Problem statement:
Leave the images aside and output every entry exactly.

Data in this exercise:
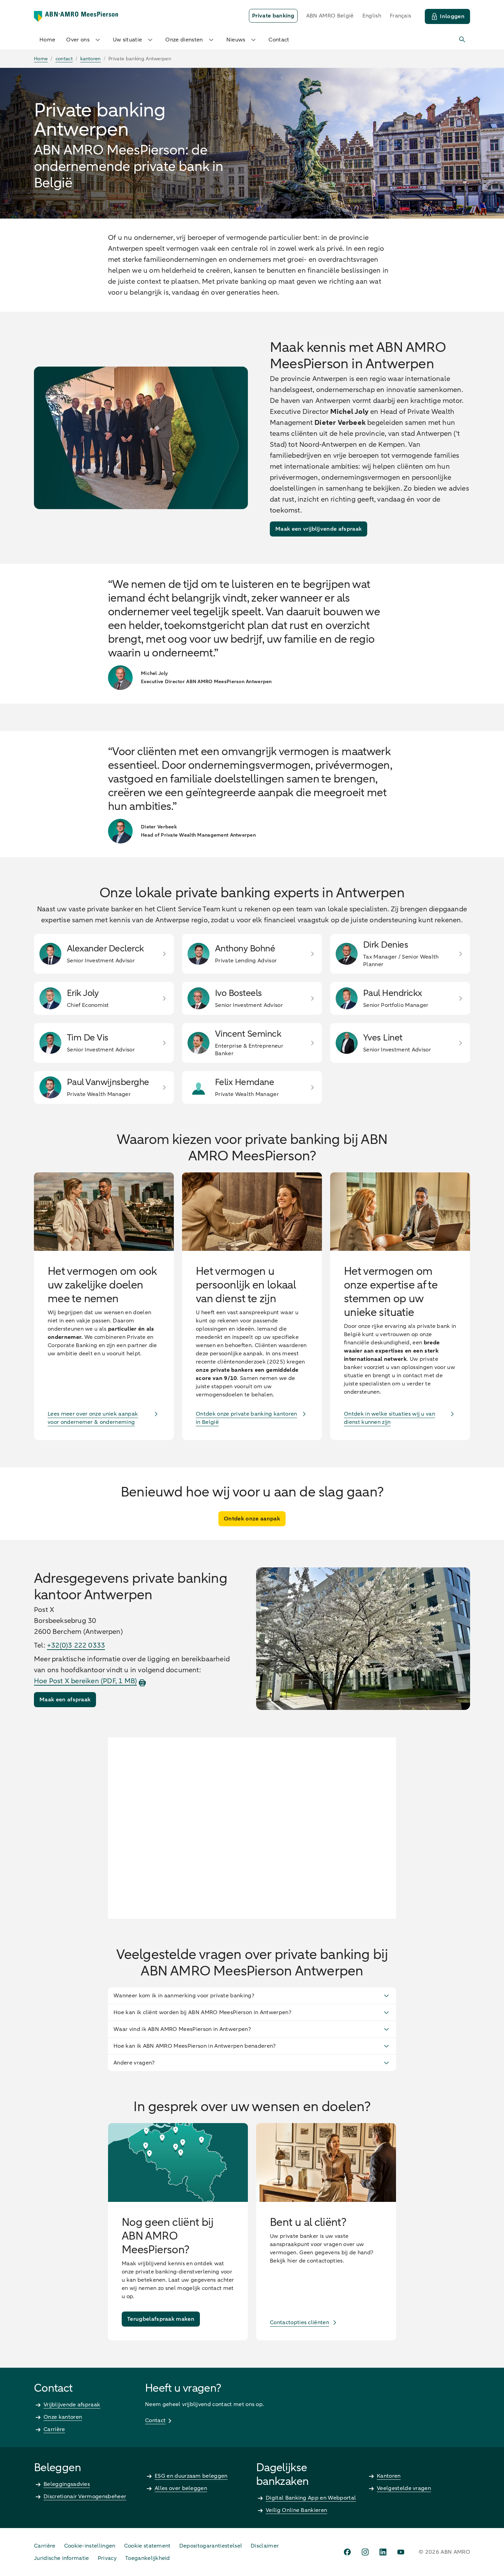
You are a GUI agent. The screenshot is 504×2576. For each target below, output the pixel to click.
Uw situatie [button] (127, 40)
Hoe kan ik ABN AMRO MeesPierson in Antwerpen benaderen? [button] (194, 2046)
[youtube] (401, 2552)
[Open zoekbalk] (462, 39)
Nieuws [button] (235, 40)
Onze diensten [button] (184, 40)
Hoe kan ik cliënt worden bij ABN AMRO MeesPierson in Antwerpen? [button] (202, 2012)
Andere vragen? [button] (134, 2063)
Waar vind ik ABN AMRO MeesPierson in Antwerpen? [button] (182, 2029)
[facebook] (347, 2552)
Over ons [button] (77, 40)
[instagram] (365, 2552)
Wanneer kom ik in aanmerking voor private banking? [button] (183, 1995)
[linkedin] (383, 2552)
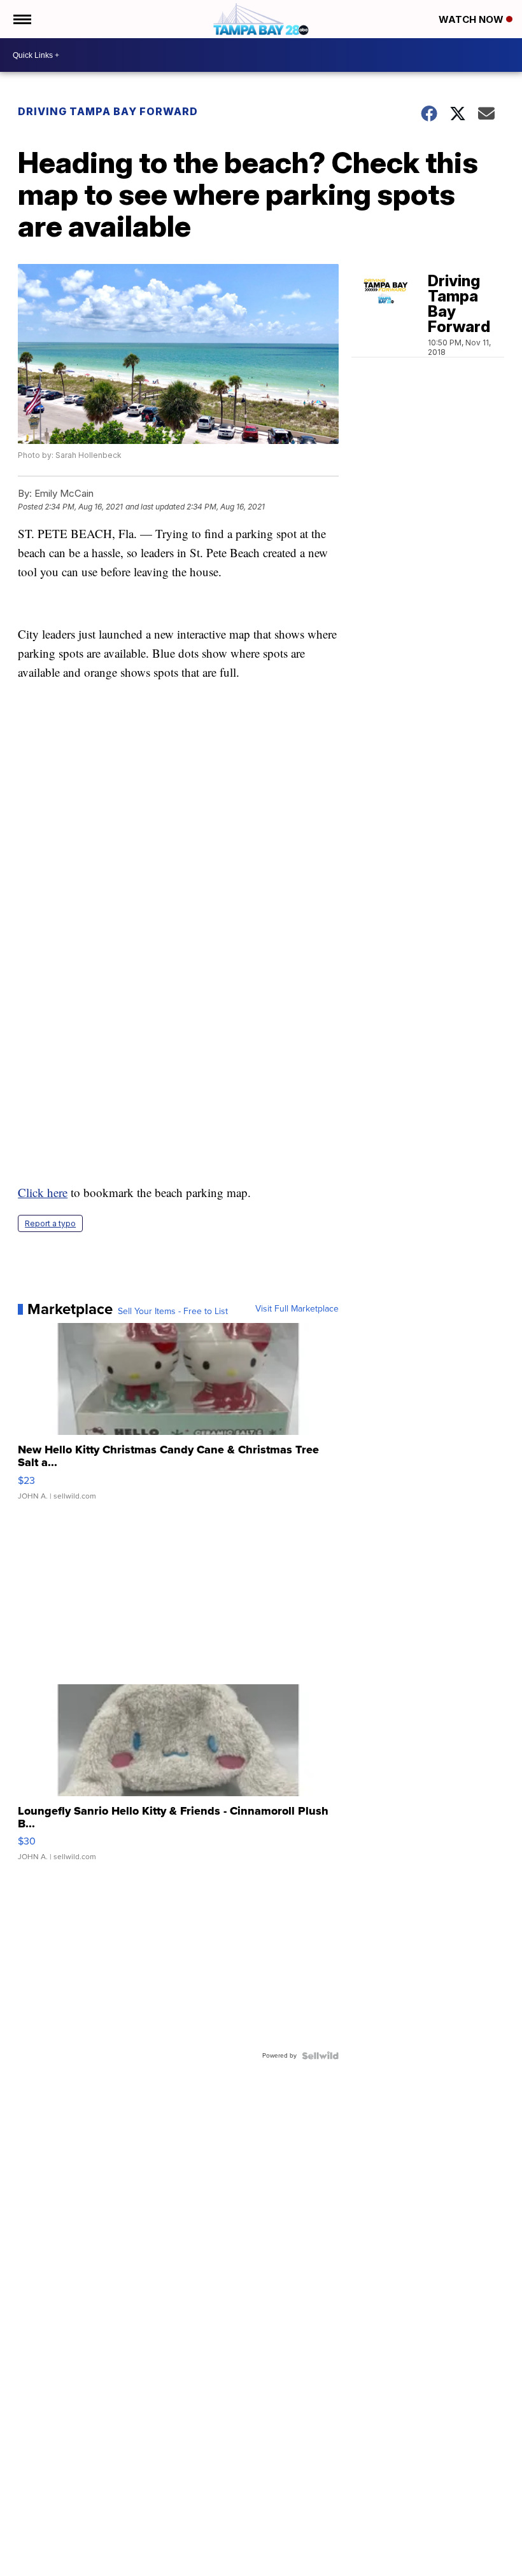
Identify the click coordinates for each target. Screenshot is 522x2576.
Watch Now (472, 19)
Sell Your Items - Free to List (173, 1311)
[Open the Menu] (21, 19)
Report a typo (50, 1223)
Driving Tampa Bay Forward (108, 111)
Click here (42, 1192)
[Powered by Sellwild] (320, 2055)
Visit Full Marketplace (297, 1309)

Solution to the problem:
You are a GUI agent. The screenshot is 504×2576. For each target below, output the pixel to click.
Uw situatie [button] (127, 40)
Hoe kan ik ABN AMRO MeesPierson in Antwerpen benaderen? [button] (194, 2046)
[youtube] (401, 2552)
[Open zoekbalk] (462, 39)
Nieuws [button] (235, 40)
Onze diensten [button] (184, 40)
Hoe kan ik cliënt worden bij ABN AMRO MeesPierson in Antwerpen? [button] (202, 2012)
Andere vragen? [button] (134, 2063)
Waar vind ik ABN AMRO MeesPierson in Antwerpen? [button] (182, 2029)
[facebook] (347, 2552)
Over ons [button] (77, 40)
[instagram] (365, 2552)
Wanneer kom ik in aanmerking voor private banking? [button] (183, 1995)
[linkedin] (383, 2552)
Identify the click coordinates for each target. Screenshot is 522x2576.
Watch Now (472, 19)
Sell Your Items - Free to List (173, 1311)
[Open the Menu] (21, 19)
Report a typo (50, 1223)
Driving Tampa Bay Forward (108, 111)
Click here (42, 1192)
[Powered by Sellwild] (320, 2055)
Visit Full Marketplace (297, 1309)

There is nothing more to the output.